Professionnalisme et identité professionnelle

Les vétérinaires ont des obligations professionnelles qui nécessitent d’adopter une approche éthique lors des prises de décision. Cela nécessite aussi de pouvoir reconnaître et répondre aux cas de négligence et de maltraitance. Trouver la limite entre le fait de proposer des soins qui s’adaptent au contexte, notamment aux limitations financières du propriétaire, tout en ne reniant pas le bien-être et les besoins de l’animal, reste primordial.
Aussi, réfléchir régulièrement aux cas rencontrés précédemment (par nous-même ou des collègues), apprendre et grandir de ces situations permettra de continuer d’améliorer la prise en charge de ces patients.

Comment être en phase avec cette approche ?

On l’a dit précédemment : toutes les options envisagées doivent être considérées comme adaptées et convenables dans la situation. Pratiquer sur le Spectre De Soin ne doit pas être perçu comme du « très bien très cher – pas très bien pas très cher » mais comme une manière d’offrir les meilleurs soins possibles au patient tout en respectant les attentes et limitations du propriétaire. Cela nécessite parfois de travailler sur des hypothèses diagnostiques (et la probabilité de tel ou tel résultat), d’enclencher une approche en « pas à pas » et d’adapter au fur et à mesure cette approche. Être à l’aise avec cette approche nécessite également d’être à l’aise avec le fait de parler d’argent avec les propriétaires. Si une conversation centrée autour du paramètre financier peut conduire les propriétaires à percevoir le vétérinaire comme « là que pour le fric », le défaut de communication sur les coûts liés à la prise en charge de l’animal peut amener le propriétaire à se sentir vulnérable, trompé ou pas préparé.
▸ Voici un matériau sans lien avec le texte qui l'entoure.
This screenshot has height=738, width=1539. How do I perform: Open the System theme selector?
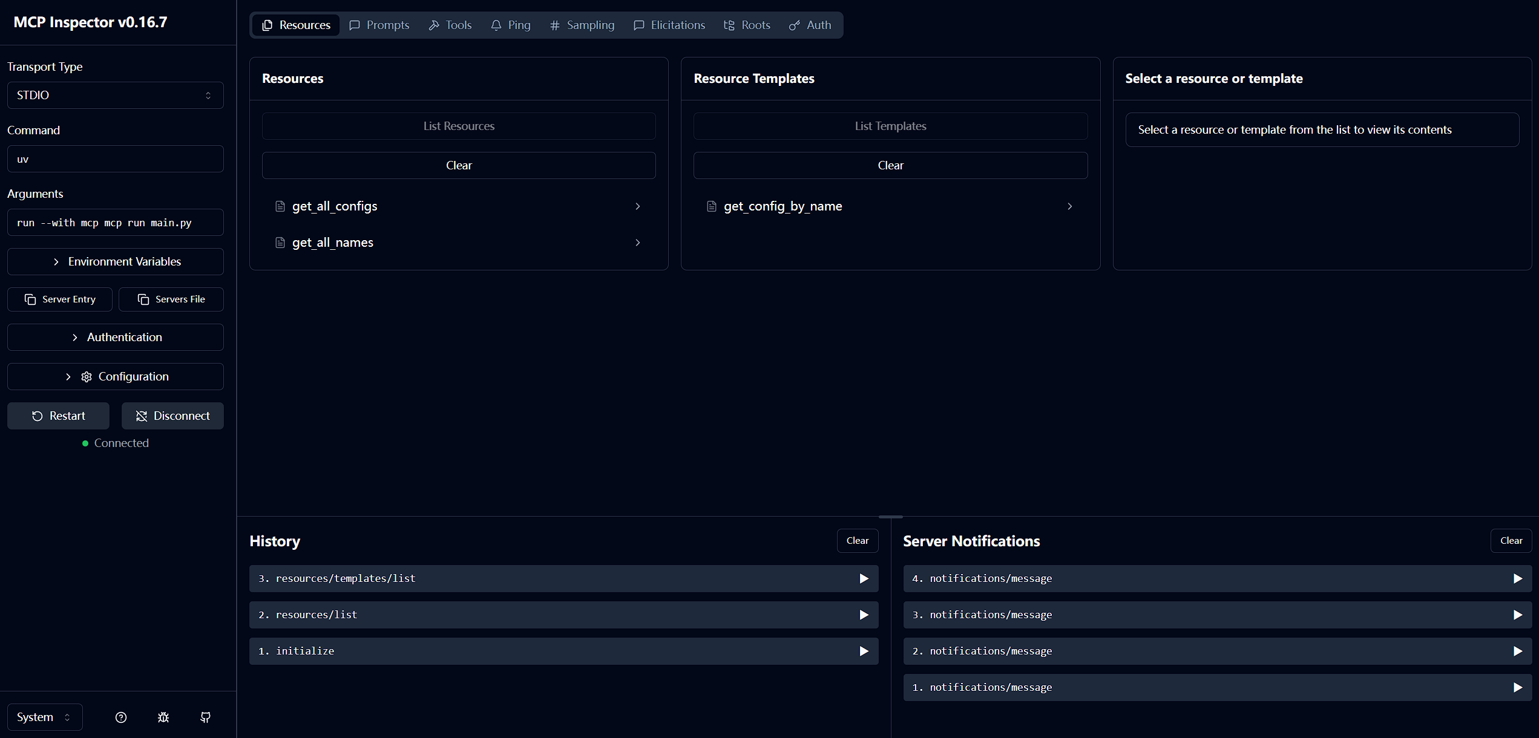tap(44, 717)
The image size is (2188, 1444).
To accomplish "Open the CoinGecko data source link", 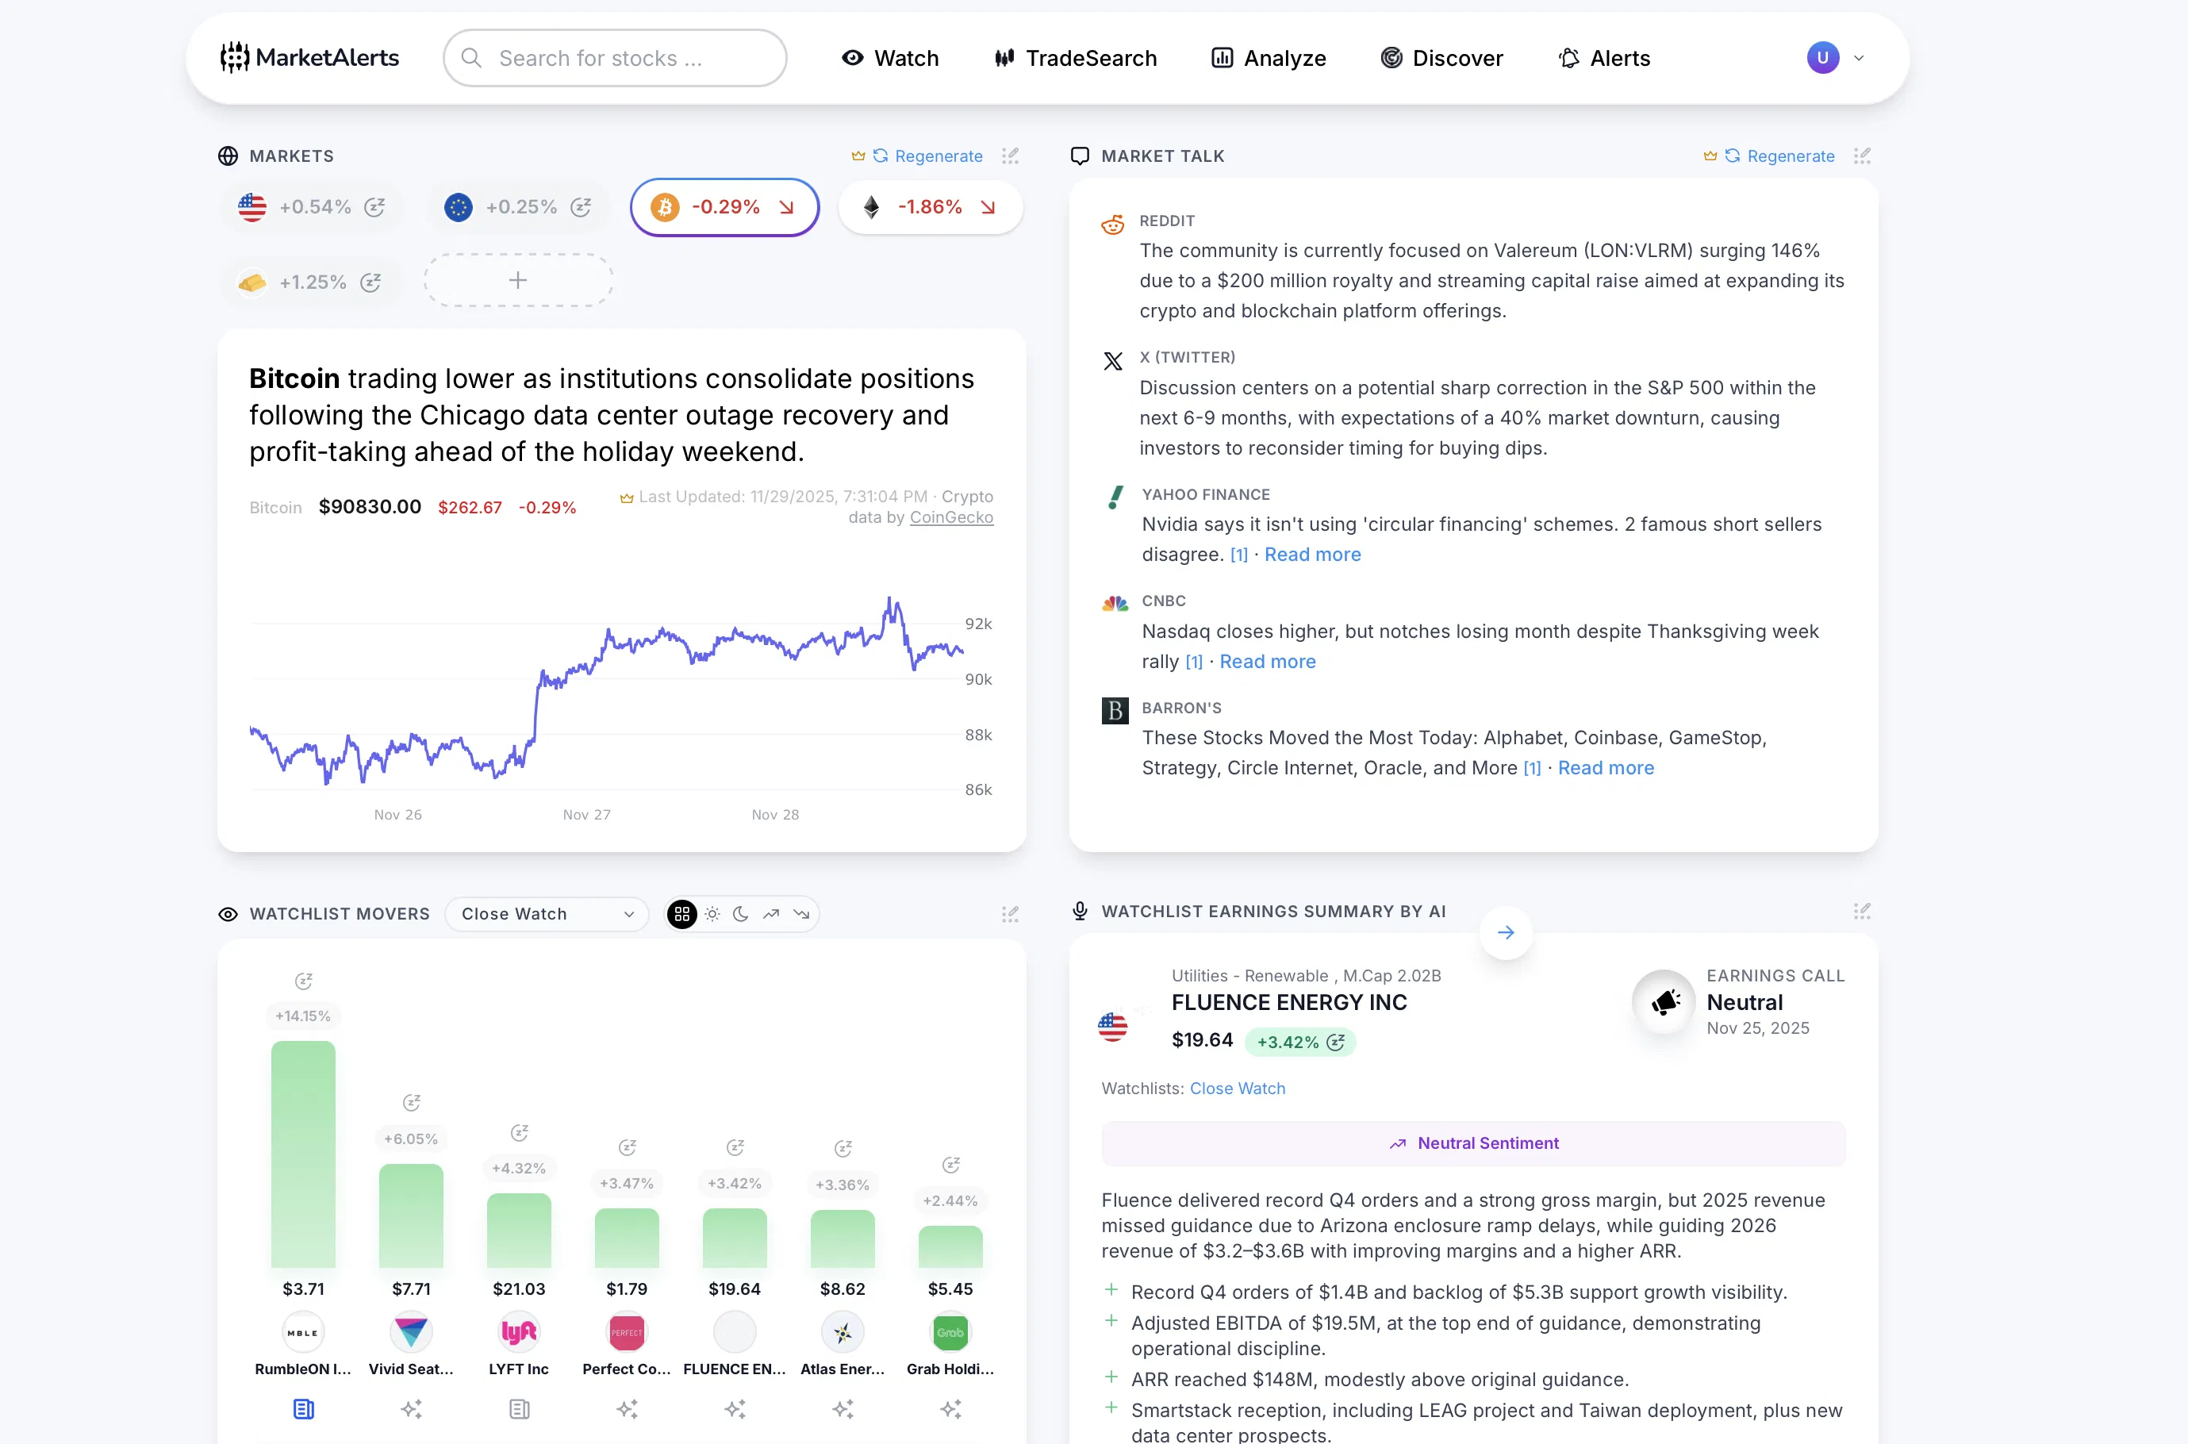I will click(951, 518).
Trouver le juste milieu (en centrant la conversation autour de l’animal ?), ne pas prendre personnellement les réactions des propriétaires (tantôt surprises, énervées, ou tristes, parfois culpabilisantes), expliquer les coûts et partager notre opinion quant aux options envisagées peuvent constituer des pistes pour naviguer à travers cet aspect pas toujours réjouissant de la communication propriétaire.

A l’inverse, si l’option envisagée n’est pas considérée comme convenable pour le vétérinaire, un conflit éthique va probablement émerger. La survenue de conflits éthiques peut être particulièrement perturbante émotionnellement, et est positivement associé au stress chronique et au burn-out dans la profession.